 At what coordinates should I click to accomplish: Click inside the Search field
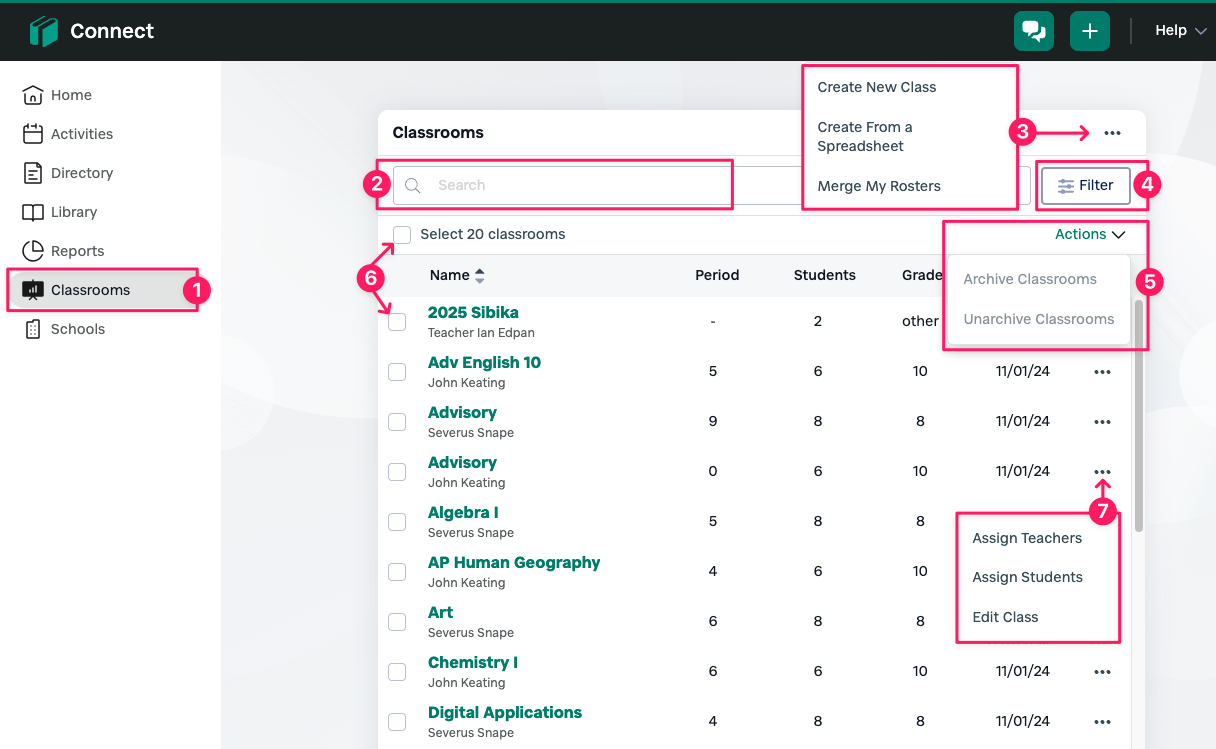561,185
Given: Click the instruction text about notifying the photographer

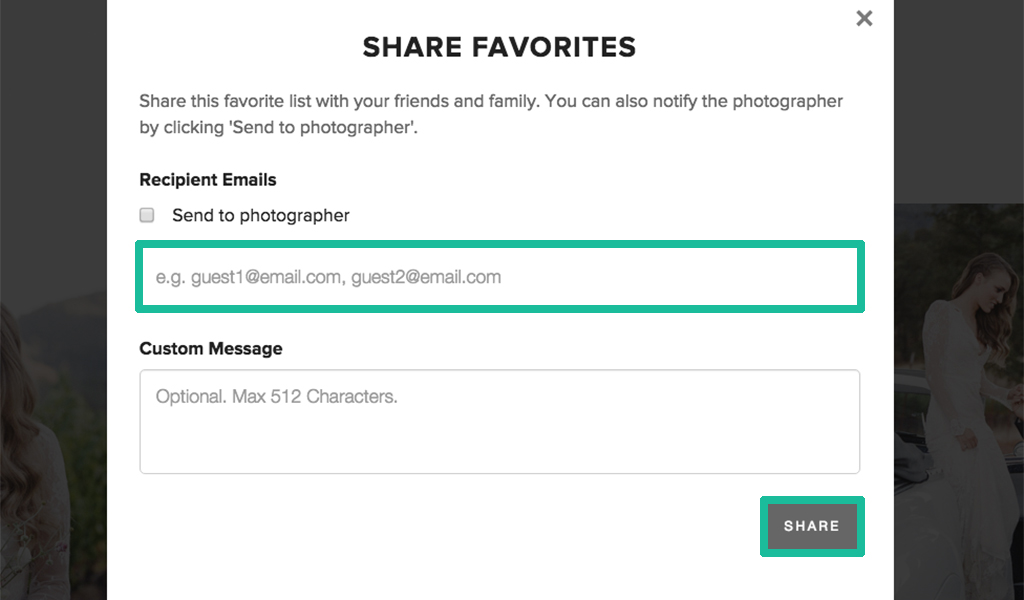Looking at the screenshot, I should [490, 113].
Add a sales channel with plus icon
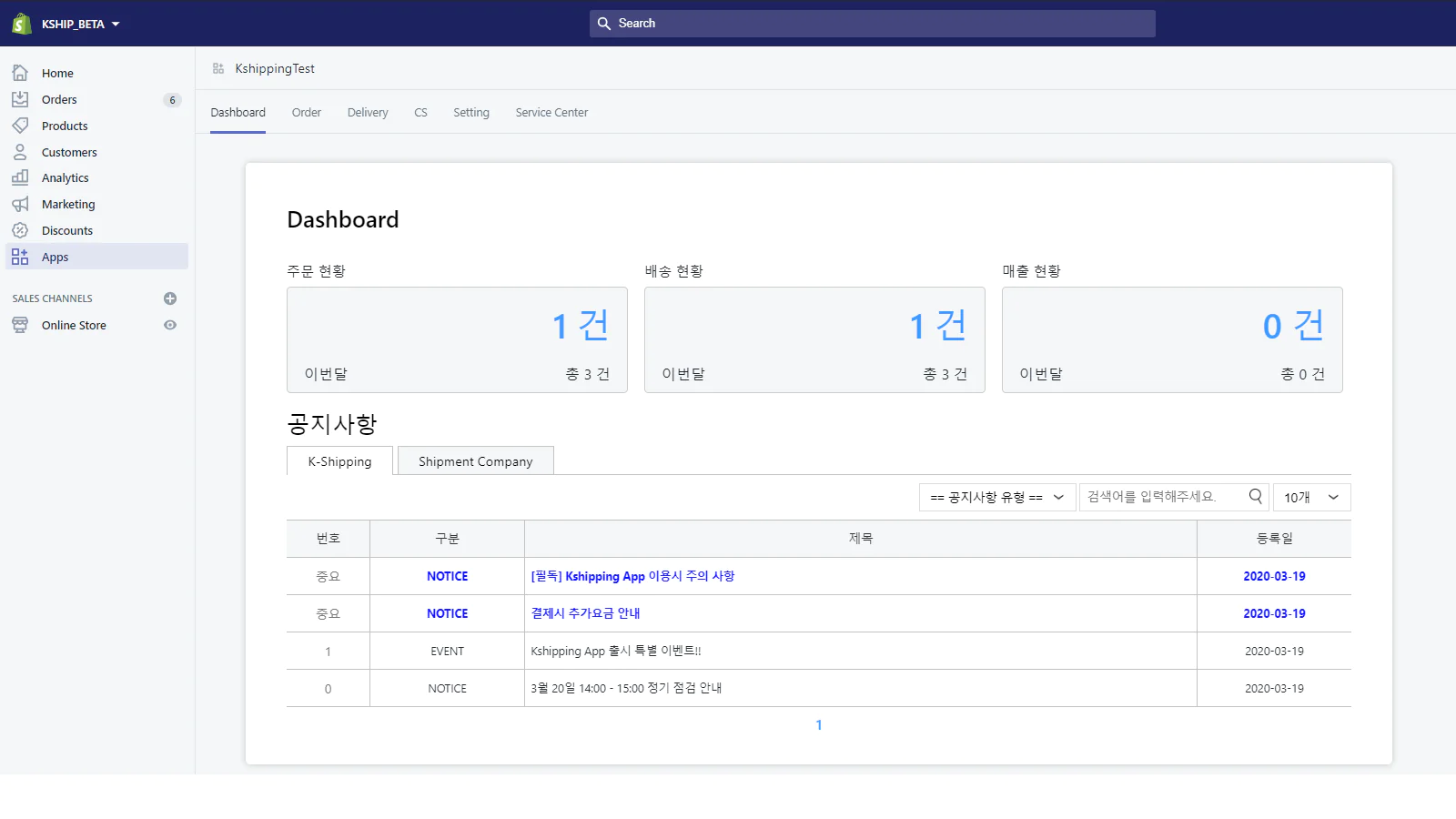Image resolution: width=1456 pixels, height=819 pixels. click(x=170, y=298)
--------------------------------------------------
= REQUIREMENT =
Reproduce the listing above with "plus icon" swapped for "plus button" and every other line left as it stands. Omit the pictures from your reply.

= ANSWER TO THE TASK =
 At what coordinates should I click to accomplish: Click inside the Search field
561,185
Given: Click the instruction text about notifying the photographer

Looking at the screenshot, I should [490, 113].
Add a sales channel with plus button
Image resolution: width=1456 pixels, height=819 pixels. click(x=170, y=298)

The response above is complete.